Più chiara, anche se decisamente complessa, è la struttura dell’operazione. È previsto che russi e italiani, ora soci in Camfin, vendano il loro 26,2% di Pirelli a una società creata appositamente, di nome Bidco, per la quota di 1,8 miliardi di euro. La società lancerà poi un’offerta sul restante capitale Pirelli e sarà dal 50,1% in su sotto il controllo di ChemChina, mentre Camfin nei sei mesi successivi avrà la facoltà di portare la propria partecipazione al massimo fino al 49,9 % a seconda degli esiti dell’Opa. Nel caso di adesione massima all’offerta e quindi del ritiro di Pirelli dalla Borsa, i cinesi avranno il 65% del capitale della controllante di Bidco, mentre i russi e gli italiani porterebbero la loro quota dall’attuale 26,2 al 35%, con i primi sostanzialmente invariati al 12,6% e i secondi lievitati al 22,4%.

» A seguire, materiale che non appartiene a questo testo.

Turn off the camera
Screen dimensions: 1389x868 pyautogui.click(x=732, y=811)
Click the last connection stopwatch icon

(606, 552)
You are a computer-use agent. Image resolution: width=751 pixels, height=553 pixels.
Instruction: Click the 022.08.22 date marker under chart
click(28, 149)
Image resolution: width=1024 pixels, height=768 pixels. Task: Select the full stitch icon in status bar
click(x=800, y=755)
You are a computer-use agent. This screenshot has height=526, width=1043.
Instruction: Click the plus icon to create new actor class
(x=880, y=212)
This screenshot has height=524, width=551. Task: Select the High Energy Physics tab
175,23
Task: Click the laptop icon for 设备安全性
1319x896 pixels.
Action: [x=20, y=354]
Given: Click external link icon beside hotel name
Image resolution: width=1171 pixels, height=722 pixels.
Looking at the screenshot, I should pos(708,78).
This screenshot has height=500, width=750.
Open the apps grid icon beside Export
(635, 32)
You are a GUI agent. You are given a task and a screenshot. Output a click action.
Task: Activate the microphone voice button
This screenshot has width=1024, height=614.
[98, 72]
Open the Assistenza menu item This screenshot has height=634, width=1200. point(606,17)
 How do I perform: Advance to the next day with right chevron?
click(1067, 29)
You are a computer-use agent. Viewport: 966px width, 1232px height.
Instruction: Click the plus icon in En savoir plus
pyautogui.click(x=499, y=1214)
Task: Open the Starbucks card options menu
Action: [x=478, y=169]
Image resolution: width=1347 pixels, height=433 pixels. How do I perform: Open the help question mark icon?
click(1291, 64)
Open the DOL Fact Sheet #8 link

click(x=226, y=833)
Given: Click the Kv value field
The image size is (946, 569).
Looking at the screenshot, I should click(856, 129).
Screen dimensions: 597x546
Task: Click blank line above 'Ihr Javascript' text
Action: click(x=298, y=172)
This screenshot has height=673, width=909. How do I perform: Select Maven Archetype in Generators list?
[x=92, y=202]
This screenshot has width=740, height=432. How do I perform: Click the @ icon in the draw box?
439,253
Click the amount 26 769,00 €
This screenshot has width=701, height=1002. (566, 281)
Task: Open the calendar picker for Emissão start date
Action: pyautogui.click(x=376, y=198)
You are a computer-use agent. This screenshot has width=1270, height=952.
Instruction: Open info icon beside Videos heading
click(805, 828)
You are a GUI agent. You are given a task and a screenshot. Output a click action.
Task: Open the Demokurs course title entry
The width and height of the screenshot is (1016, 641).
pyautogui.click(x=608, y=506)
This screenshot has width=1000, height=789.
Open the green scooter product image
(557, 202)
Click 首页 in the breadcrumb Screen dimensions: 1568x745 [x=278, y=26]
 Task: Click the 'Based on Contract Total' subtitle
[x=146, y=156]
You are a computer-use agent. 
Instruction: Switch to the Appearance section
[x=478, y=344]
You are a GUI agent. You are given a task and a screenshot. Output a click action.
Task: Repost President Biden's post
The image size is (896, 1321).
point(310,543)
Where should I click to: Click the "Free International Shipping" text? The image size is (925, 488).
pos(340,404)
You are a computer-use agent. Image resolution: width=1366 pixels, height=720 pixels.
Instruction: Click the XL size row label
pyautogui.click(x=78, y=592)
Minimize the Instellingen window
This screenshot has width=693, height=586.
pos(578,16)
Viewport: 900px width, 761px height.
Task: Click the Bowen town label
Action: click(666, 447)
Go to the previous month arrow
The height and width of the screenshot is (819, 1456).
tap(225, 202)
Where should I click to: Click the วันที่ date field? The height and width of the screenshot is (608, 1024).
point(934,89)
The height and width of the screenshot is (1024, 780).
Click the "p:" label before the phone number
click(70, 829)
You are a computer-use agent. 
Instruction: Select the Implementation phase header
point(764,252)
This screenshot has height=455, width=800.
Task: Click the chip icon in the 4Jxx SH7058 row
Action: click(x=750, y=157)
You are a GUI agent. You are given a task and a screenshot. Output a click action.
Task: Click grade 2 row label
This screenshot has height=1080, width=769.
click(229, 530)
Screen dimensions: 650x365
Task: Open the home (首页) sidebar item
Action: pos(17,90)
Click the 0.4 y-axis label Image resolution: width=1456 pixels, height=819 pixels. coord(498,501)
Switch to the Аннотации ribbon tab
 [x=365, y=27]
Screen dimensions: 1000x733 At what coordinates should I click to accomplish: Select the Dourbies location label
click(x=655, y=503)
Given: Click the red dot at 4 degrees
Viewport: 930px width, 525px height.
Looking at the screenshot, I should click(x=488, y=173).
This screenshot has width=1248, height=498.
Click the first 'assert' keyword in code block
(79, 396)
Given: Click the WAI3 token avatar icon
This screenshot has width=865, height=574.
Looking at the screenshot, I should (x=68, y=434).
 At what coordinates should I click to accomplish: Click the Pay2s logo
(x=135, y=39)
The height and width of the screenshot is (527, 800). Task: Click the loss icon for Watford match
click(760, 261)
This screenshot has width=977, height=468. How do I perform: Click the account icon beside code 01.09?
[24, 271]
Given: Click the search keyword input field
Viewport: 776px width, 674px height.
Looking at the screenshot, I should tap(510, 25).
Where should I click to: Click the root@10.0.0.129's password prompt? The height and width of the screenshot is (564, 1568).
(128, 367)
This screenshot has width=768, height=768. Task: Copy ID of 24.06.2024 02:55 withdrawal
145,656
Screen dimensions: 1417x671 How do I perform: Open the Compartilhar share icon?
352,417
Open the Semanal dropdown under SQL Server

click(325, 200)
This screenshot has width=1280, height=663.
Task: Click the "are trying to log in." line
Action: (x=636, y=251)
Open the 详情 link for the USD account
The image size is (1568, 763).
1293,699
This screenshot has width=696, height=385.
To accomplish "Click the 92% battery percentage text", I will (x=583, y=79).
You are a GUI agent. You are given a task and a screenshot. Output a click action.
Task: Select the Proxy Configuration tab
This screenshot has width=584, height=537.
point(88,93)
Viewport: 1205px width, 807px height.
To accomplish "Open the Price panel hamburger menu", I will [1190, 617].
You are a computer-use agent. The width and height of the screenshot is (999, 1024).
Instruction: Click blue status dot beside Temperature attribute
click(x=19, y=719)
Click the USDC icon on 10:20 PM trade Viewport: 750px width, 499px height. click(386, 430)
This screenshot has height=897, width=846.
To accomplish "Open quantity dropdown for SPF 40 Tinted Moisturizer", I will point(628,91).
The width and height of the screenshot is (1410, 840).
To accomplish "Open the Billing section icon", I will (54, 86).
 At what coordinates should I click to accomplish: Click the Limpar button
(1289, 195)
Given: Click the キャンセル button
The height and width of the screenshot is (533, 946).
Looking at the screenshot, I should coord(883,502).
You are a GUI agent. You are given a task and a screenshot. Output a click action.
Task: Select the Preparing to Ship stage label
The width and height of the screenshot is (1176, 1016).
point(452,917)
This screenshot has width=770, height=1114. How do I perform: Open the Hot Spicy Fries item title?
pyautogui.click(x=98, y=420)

“Alla fine quello che più conta è che un’altra storica azienda del nostro paese non è più italiana – dichiara Elvira Miriello, segretaria Filctem Milano –. Uno dei più importanti gruppi italiani viene snaturato, oltretutto dopo che appena un mese fa il premier in visita aveva sottolineato l’importanza di questa eccellenza italiana: eccellenza che a quanto pare è durata appena un mese. Siamo preoccupati, è ovvio: preoccupati per la perdita del know how, preoccupati per il rischio di perdere il cuore dell’azienda in Bicocca con i suoi 1.500 impiegati e ricercatori e preoccupati per la deriva che comporta la vendita dei pezzi più pregiati della nostra industria. Ora dobbiamo coordinarci a tutti i livelli per incontrare l’azienda, capire a cosa andremo incontro e quali sono le sue intenzioni”.